Il custode di Anchorage Crypto cerca la Carta della Banca nazionale dell’OCC

Anchorage ha richiesto una carta bancaria nazionale all’Office of the Comptroller of the Currency (OCC) degli Stati Uniti. Se tutto andrà come previsto, la licenza consentirà ad Anchorage di operare come banca qualificata e di operare in tutte le giurisdizioni del paese, secondo le relazioni del 17 novembre 2020.

Anchorage Eyes U.S. Bank Charter

Mentre le nubi oscure e normative che circondano l’esistenza del bitcoin e di altre crittocurrenze continuano a cedere, sempre più giocatori nello spazio stanno ora cogliendo l’opportunità di consolidare il loro status normativo.

Dopo aver ottenuto con successo la licenza dalla South Dakota Division of Banking per operare come società fiduciaria nello stato nel luglio 2019, Anchorage e il suo team stanno ora cercando di raggiungere un’altra importante pietra miliare nell’industria dei crittografi, diventando la prima azienda legata al bitcoin a ottenere una carta bancaria nazionale degli Stati Uniti, che le darà la libertà di operare in tutti i 50 stati del paese.
Per fonti vicine alla questione, Anchorage, rappresentata da Dana Syracuse, un ex consigliere generale del New York Department of Financial Services (NYDFS), ha presentato una richiesta di carta bancaria nazionale all’Office of the Comptroller of the Currency (OCC) dal 9 novembre 2020.

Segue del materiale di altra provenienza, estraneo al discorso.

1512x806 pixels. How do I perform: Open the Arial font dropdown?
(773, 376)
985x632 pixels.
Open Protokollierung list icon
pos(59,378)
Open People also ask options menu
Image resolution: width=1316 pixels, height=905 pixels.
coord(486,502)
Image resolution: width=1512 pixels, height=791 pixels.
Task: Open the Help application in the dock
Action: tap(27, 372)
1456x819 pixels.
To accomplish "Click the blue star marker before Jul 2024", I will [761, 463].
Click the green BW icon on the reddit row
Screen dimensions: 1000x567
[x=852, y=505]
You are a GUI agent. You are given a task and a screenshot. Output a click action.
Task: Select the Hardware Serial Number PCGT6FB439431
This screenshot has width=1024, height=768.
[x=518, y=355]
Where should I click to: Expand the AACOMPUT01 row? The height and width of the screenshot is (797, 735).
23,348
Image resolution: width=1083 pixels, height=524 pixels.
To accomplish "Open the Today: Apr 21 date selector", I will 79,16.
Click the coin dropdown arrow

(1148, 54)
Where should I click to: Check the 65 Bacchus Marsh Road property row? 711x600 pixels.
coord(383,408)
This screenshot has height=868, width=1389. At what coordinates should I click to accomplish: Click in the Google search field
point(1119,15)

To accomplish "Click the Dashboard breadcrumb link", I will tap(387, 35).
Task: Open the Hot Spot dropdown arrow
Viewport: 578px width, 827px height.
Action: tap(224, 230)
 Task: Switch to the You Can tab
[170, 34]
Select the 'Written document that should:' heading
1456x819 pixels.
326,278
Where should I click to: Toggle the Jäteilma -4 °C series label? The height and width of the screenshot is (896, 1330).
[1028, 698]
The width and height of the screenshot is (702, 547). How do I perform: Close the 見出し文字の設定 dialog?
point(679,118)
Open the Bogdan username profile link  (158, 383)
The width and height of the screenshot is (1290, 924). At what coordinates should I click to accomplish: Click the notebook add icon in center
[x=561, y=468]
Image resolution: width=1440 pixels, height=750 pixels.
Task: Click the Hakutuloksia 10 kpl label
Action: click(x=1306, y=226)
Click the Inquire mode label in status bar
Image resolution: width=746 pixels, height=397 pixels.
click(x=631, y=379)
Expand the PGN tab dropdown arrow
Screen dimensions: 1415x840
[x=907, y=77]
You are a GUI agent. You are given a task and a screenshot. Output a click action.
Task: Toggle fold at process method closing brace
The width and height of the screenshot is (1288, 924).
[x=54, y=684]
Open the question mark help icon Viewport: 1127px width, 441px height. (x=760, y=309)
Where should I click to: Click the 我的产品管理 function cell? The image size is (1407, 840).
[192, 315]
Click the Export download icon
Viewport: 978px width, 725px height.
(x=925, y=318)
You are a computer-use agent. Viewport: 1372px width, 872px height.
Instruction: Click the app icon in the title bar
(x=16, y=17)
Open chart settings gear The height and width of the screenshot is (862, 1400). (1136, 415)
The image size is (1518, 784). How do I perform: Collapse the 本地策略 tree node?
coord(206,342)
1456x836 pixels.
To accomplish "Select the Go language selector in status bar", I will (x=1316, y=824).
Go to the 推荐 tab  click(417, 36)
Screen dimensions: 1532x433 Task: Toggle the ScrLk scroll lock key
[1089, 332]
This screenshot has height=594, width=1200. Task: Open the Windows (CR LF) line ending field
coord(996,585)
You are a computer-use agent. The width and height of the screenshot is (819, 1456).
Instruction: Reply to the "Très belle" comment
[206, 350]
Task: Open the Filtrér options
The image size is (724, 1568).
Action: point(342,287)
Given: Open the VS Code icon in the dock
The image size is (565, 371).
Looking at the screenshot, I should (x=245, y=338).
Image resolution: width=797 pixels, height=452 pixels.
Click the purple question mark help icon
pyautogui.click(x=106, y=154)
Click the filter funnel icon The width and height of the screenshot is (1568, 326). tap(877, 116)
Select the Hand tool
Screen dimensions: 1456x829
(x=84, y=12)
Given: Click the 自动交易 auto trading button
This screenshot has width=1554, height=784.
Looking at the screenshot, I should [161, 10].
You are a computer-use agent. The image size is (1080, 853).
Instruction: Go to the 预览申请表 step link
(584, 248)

Come dichiarato nel suo deposito, la Anchorage Trust Company, con sede in South Dakota, cerca di convertirsi in una banca nazionale indipendente di nome Anchorage Bank, National Association, in una mossa che la renderà un depositario qualificato come tutte le altre banche tradizionali in tutti gli Stati Uniti.

Le aziende di crittografia che si impadroniscono dello spazio bancario

Si ricorda che il 16 settembre 2020 il Kraken crypto exchange è entrato nei libri di storia come il primo Special Purpose Depository Institution (SPDI) al mondo, grazie a un carter bancario ottenuto dalle autorità del Wyoming.

In particolare, la licenza permetterà a Kraken Financial di offrire ai propri clienti servizi finanziari più solidi, come il pagamento delle bollette, la ricezione degli stipendi in crypto e altro ancora, a partire dall’inizio del prossimo anno. Tuttavia, sembra che lo studio stia già facendo piani attivi verso il prossimo anno, poiché ha ora lanciato un’applicazione per Android e iOS che permette agli utenti di acquistare istantaneamente le cryptos con le loro carte di credito, eseguendo anche altre operazioni come il tracking del portafoglio.

Seguendo le orme di Kraken, come riportato da BTCManager il 28 ottobre 2020, Avanti Bank si è inoltre assicurata una carta bancaria da parte del Wyoming State Banking Board. L’azienda ha accennato all’intenzione di introdurre una propria stablecoin denominata Avit, oltre ad altri prodotti innovativi a partire dal primo trimestre 2020.

Questi sono davvero tempi entusiasmanti per gli appassionati di criptovalute e con il bitcoin (BTC) che continua la sua massiccia corsa dei tori, resta da vedere se il 2021 sarà solo l’anno in cui la cripto-criptata andrà a pieno regime.